Il delitto avvenne sotto gli occhi terrorizzati della moglie del 69enne e fu ripreso dalle telecamere di sorveglianza dell’istituto di credito. Proprio attraverso i filmati, fu possibile ricostruire le sequenze dell’azione criminale e risalire ai due giovani. Non solo. Fu fondamentale anche il racconto di un testimone che vide un uomo recarsi in direzione di un pozzo con una busta e ritornare a mani vuote. Quella busta fu recuperata dai militari dell’Arma e conteneva alcuni degli indumenti corrispondenti a quelli utilizzati durante la rapina, come riscontrato dai video esaminati.

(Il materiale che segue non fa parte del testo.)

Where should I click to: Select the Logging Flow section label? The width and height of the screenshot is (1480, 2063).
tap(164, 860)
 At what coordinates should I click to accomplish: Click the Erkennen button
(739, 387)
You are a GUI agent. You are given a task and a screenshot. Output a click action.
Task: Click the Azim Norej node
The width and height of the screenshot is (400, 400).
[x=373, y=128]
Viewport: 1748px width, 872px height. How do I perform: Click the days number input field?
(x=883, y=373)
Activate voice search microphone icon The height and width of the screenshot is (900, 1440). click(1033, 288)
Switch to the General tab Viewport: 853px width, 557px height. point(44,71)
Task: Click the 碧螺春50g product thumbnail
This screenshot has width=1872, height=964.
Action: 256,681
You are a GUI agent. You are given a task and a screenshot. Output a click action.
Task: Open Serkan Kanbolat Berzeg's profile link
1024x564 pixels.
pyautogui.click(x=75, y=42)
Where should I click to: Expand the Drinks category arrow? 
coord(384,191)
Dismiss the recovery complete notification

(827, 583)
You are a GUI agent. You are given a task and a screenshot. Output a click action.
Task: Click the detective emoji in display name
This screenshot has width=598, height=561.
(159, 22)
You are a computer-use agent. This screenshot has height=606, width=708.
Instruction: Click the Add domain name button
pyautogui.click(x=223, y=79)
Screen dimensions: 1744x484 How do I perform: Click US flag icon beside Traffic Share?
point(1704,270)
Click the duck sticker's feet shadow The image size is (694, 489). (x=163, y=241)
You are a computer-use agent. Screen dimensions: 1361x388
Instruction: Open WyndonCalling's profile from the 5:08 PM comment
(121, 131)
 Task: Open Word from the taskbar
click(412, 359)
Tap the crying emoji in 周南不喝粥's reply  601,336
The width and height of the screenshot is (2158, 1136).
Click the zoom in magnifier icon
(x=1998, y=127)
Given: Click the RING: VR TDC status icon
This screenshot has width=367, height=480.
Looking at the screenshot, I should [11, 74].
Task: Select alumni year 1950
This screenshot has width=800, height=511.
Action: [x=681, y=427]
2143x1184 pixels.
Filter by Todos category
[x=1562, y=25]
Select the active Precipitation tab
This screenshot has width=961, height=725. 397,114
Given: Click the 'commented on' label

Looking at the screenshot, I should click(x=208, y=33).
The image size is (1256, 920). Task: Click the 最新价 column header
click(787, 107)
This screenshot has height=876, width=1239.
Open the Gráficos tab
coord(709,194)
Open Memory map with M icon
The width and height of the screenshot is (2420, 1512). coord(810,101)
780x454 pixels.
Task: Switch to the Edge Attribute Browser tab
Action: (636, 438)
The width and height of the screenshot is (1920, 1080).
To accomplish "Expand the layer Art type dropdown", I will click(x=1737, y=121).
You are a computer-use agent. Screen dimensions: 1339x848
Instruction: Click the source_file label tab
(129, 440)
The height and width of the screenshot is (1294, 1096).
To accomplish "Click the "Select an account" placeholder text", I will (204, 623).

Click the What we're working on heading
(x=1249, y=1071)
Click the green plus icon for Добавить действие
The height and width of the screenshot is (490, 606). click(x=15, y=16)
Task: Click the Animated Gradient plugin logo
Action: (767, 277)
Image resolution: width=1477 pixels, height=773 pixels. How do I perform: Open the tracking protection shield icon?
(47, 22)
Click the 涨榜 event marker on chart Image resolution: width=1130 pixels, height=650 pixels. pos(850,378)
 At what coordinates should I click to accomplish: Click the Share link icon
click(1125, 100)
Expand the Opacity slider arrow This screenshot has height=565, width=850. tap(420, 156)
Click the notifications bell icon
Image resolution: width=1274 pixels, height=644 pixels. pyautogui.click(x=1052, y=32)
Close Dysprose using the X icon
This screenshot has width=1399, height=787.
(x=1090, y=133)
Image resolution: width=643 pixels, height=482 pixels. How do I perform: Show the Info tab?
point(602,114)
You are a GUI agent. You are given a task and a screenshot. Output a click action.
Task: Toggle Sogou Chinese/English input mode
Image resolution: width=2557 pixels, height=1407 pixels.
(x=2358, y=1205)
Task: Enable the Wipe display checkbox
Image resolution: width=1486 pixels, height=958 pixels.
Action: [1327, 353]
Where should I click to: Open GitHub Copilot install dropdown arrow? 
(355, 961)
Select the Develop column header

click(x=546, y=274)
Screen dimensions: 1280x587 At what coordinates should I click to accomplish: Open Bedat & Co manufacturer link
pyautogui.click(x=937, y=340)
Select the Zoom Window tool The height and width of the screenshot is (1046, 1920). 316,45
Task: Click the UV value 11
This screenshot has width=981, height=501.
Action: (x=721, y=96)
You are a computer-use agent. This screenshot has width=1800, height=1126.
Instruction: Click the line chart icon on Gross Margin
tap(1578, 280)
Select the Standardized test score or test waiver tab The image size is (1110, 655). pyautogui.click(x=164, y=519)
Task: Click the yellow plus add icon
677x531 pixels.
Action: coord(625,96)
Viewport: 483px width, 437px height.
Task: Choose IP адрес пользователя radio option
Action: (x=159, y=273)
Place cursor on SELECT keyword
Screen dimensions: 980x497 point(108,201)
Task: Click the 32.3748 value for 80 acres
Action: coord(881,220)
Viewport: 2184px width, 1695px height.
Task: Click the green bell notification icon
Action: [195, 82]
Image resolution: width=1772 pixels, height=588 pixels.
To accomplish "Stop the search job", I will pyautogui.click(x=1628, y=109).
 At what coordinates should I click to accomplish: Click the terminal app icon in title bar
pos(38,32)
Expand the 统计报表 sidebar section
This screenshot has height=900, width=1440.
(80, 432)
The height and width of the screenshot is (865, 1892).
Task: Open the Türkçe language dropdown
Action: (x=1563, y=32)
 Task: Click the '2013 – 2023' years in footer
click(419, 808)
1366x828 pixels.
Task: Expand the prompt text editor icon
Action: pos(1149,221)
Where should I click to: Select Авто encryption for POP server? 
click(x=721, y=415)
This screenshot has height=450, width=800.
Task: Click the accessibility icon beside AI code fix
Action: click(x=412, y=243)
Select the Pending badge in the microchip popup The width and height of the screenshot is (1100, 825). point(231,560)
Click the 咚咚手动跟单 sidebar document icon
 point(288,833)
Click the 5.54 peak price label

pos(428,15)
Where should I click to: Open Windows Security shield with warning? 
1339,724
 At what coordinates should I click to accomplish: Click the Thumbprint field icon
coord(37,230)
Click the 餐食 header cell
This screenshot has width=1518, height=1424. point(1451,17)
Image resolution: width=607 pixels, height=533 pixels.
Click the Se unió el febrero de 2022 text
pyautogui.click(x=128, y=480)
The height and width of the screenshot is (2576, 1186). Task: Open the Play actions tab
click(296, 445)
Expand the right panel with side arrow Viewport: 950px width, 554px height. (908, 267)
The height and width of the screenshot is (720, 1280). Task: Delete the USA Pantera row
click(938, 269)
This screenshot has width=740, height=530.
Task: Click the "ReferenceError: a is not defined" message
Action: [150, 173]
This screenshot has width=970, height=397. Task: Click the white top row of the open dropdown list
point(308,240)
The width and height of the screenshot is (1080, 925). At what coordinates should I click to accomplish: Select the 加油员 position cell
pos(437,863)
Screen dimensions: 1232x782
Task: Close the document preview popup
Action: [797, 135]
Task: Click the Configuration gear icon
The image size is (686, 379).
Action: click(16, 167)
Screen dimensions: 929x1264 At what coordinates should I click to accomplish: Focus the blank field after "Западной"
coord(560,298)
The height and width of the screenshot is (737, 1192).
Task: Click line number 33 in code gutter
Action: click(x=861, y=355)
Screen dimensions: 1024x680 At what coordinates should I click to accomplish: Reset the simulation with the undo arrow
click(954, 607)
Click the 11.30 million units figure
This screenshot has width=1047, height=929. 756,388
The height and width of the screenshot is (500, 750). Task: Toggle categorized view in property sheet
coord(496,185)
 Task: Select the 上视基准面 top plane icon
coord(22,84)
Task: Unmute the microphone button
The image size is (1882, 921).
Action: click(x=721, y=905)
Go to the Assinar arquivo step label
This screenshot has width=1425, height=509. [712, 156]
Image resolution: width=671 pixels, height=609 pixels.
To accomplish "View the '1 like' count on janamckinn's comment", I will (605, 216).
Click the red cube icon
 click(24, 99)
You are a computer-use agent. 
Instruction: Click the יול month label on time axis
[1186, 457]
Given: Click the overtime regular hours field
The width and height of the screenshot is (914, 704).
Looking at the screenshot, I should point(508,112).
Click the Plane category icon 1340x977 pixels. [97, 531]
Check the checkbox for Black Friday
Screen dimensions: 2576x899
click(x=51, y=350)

In linea a quanto sostenuto dal pm, al momento del fermo, anche per la gip sussistevano gravi indizi di colpevolezza per entrambi, nei riguardi dei quali l’unica misura ritenuta idonea fu quella del carcere, poiché se lasciati liberi sarebbe stato alto il pericolo di fuga. Questo in considerazione anche del comportamento avuto da Capone che subito dopo il delitto e nei giorni successivi non ritornò nel suo appartamento a Lequile (vicino alla banca, nei pressi della quale è avvenuto il delitto) e poiché Mucaj, essendogli scaduto il permesso di soggiorno, avrebbe potuto ritornare in Albania.

Entrambi, durante l’interrogatorio, si avvalsero della facoltà di non rispondere.